Let’s look at an example:
create collation a (provider = icu, locale = 'und-u-ka-shifted');
create collation b (provider = icu, locale = 'und-u-ka-shifted-kv-currency');
select * from (values ('death'), ('deluge'), ('de luge'), ('de$luge')) _(x)
order by x collate a;
x
---------
de$luge
death
de luge
deluge
select * from (values ('death'), ('deluge'), ('de luge'), ('de$luge')) _(x)
order by x collate b;
x
---------
death
de luge
de$luge
deluge
Note how in the first example, the currency character $
sorts like a
non-variable character, before the character a
, while in the second
example, it is affected by the same variable treatment as the space
character.
By default, spaces and punctuation are treated as variable in CLDR, whereas UCA also treats symbols as variable by default.
variableTop
<key name="vt" deprecated="true" description="Collation parameter key for variable top" valueType="multiple" alias="variableTop">
<type name="CODEPOINTS" description="The variable top (one or more Unicode code points: LDML Appendix Q)"/>
</key>
This is a deprecated alternative to maxVariable where instead of specifying variable characters by group names, you select the variable characters by specifying that all characters with a primary weight below a certain value (the “top”) should be variable.
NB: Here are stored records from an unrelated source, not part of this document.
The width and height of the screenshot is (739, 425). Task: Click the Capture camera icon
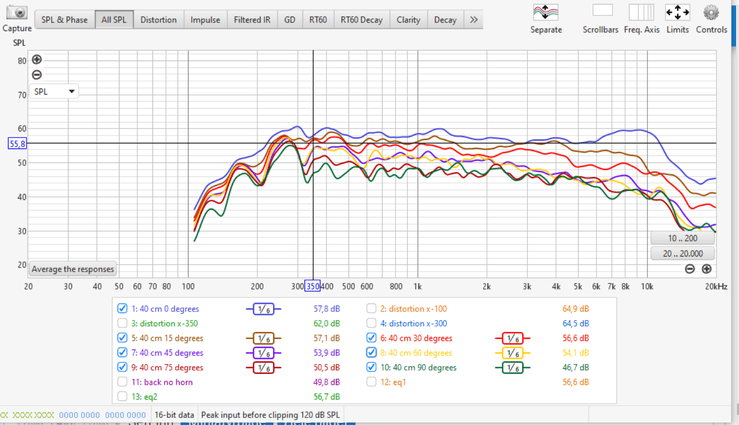(16, 12)
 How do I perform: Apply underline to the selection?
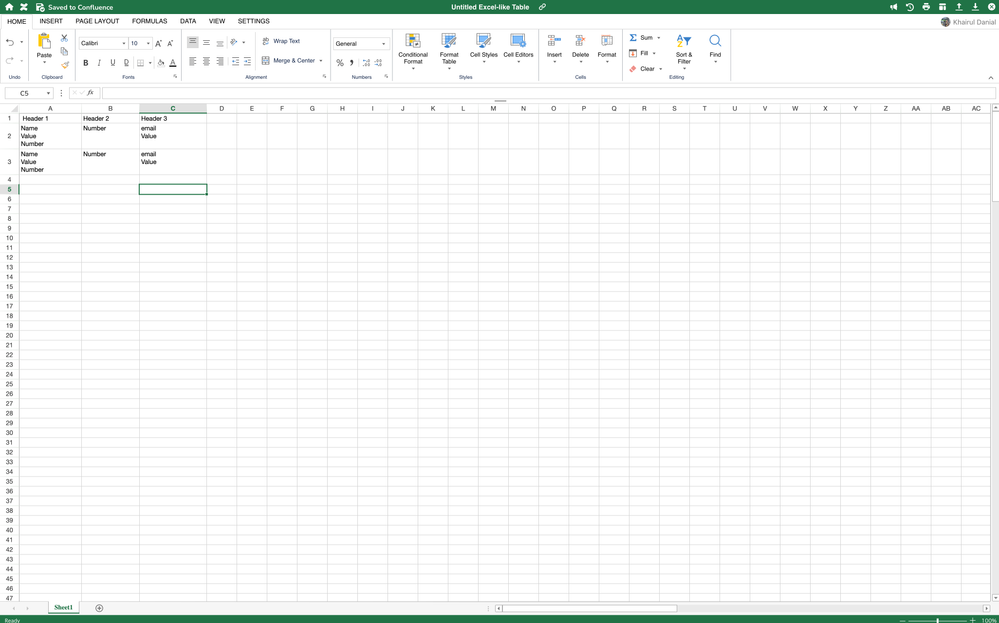tap(112, 62)
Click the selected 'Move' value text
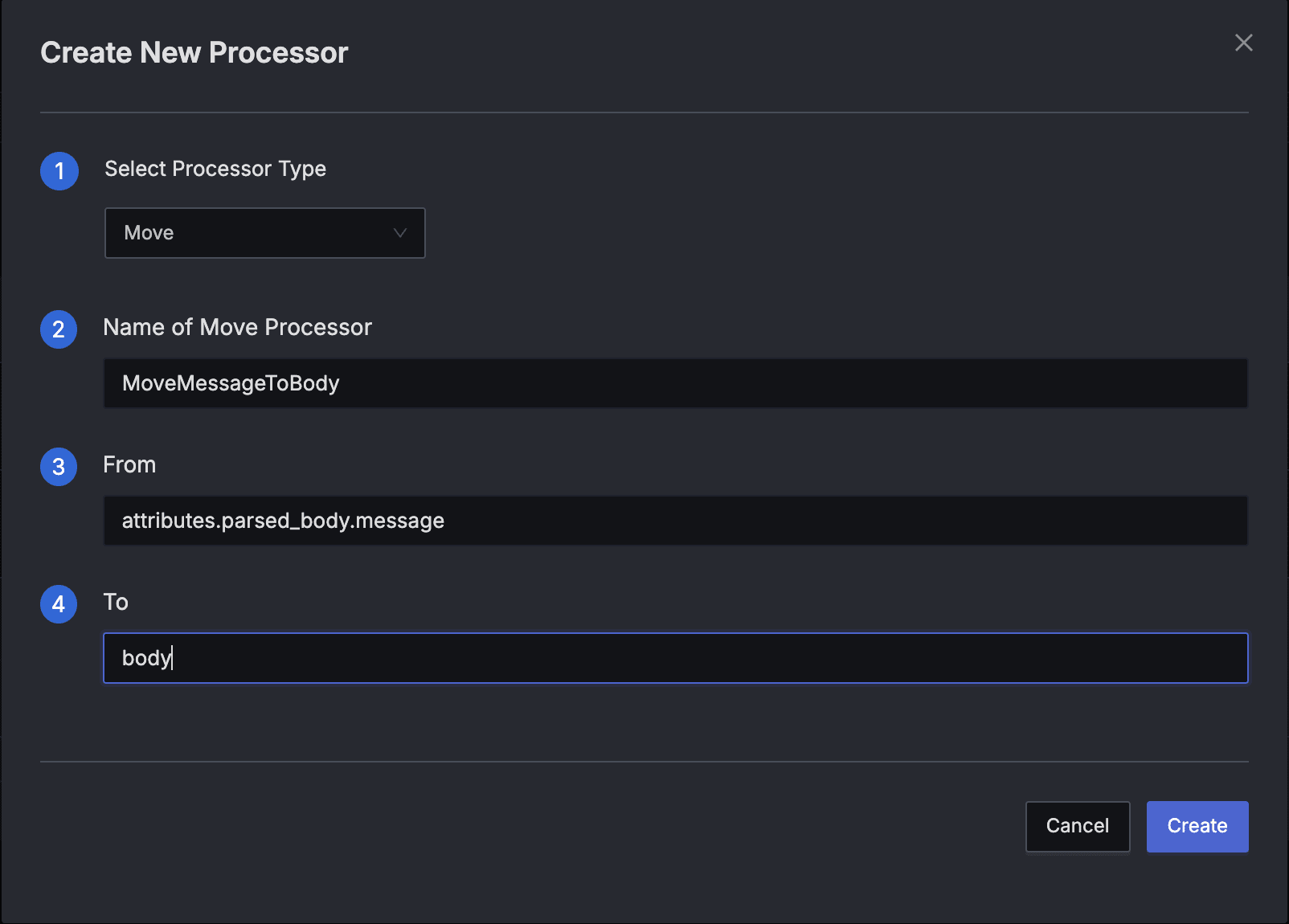Screen dimensions: 1289x924 click(149, 233)
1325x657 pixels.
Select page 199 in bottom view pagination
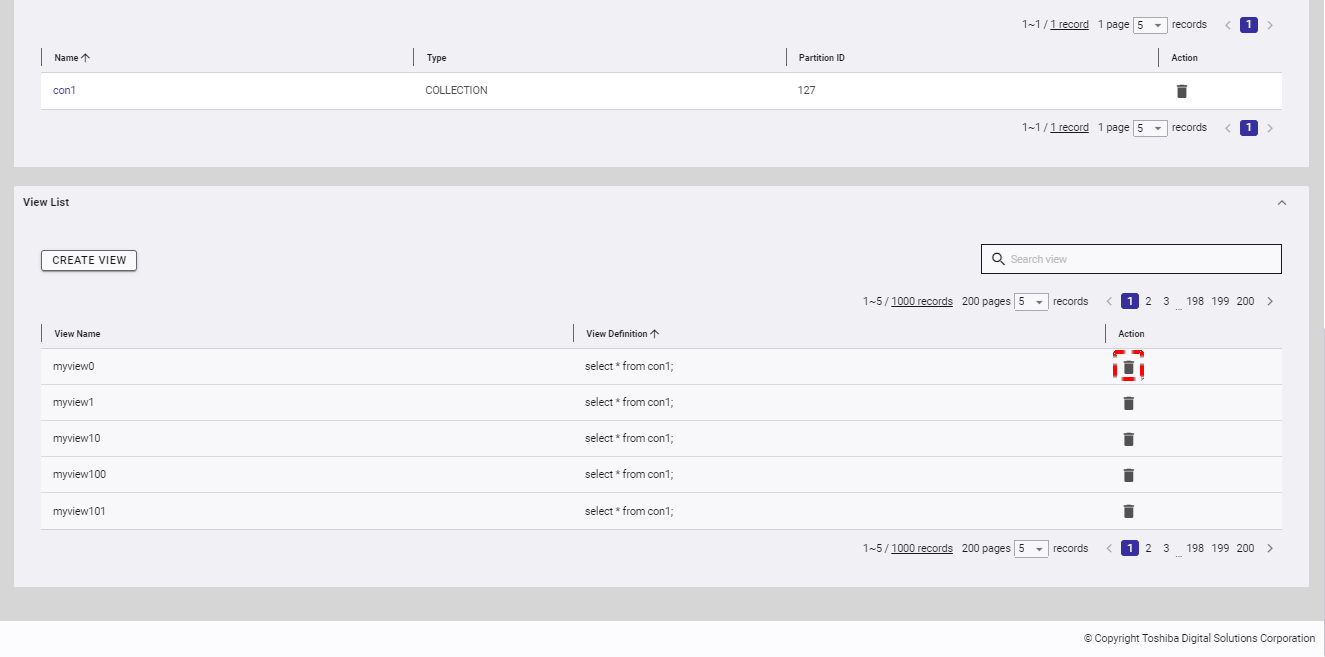(1220, 548)
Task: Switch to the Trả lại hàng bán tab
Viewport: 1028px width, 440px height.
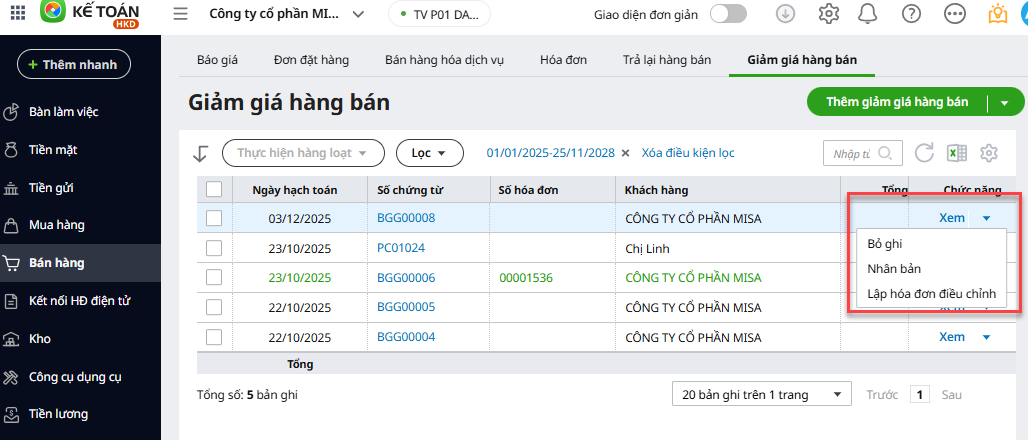Action: pyautogui.click(x=666, y=60)
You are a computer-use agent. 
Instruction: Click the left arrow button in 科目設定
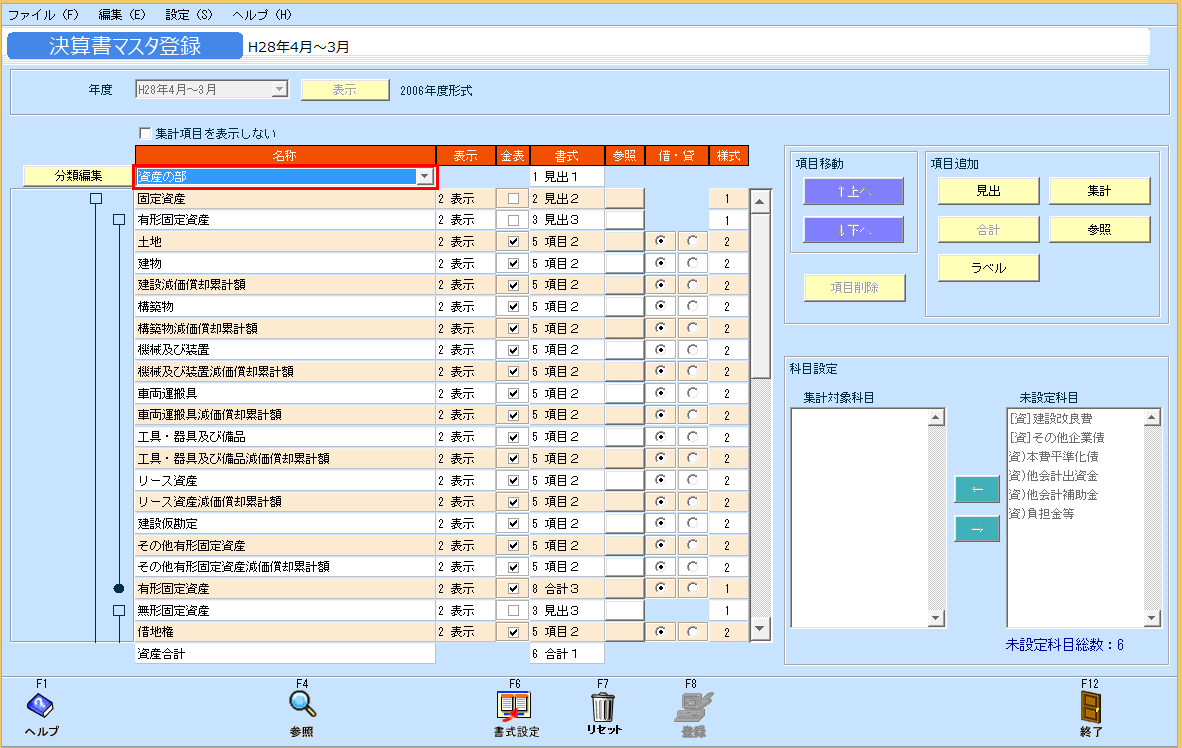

This is clearly less convenient than the alternative, so it is deprecated.
Summary
Here is a summary of the discussed collation settings, ignoring the officially deprecated ones:
Alias | Key | Description |
---|---|---|
colAlternate | ka | alternate handling |
colBackwards | kb | backward collation weight |
colCaseLevel | kc | case level |
colCaseFirst | kf | ordering by case |
colNormalization | kk | normalization |
colNumeric | kn | numeric handling |
colReorder | kr | reorder codes |
colStrength | ks | collation strength |
maxVariable | kv | last reordering group to be affected by ka-shifted |
As mentioned at the beginning, I will look at the (non-parametric)
collation
/co
settings in another article in the future.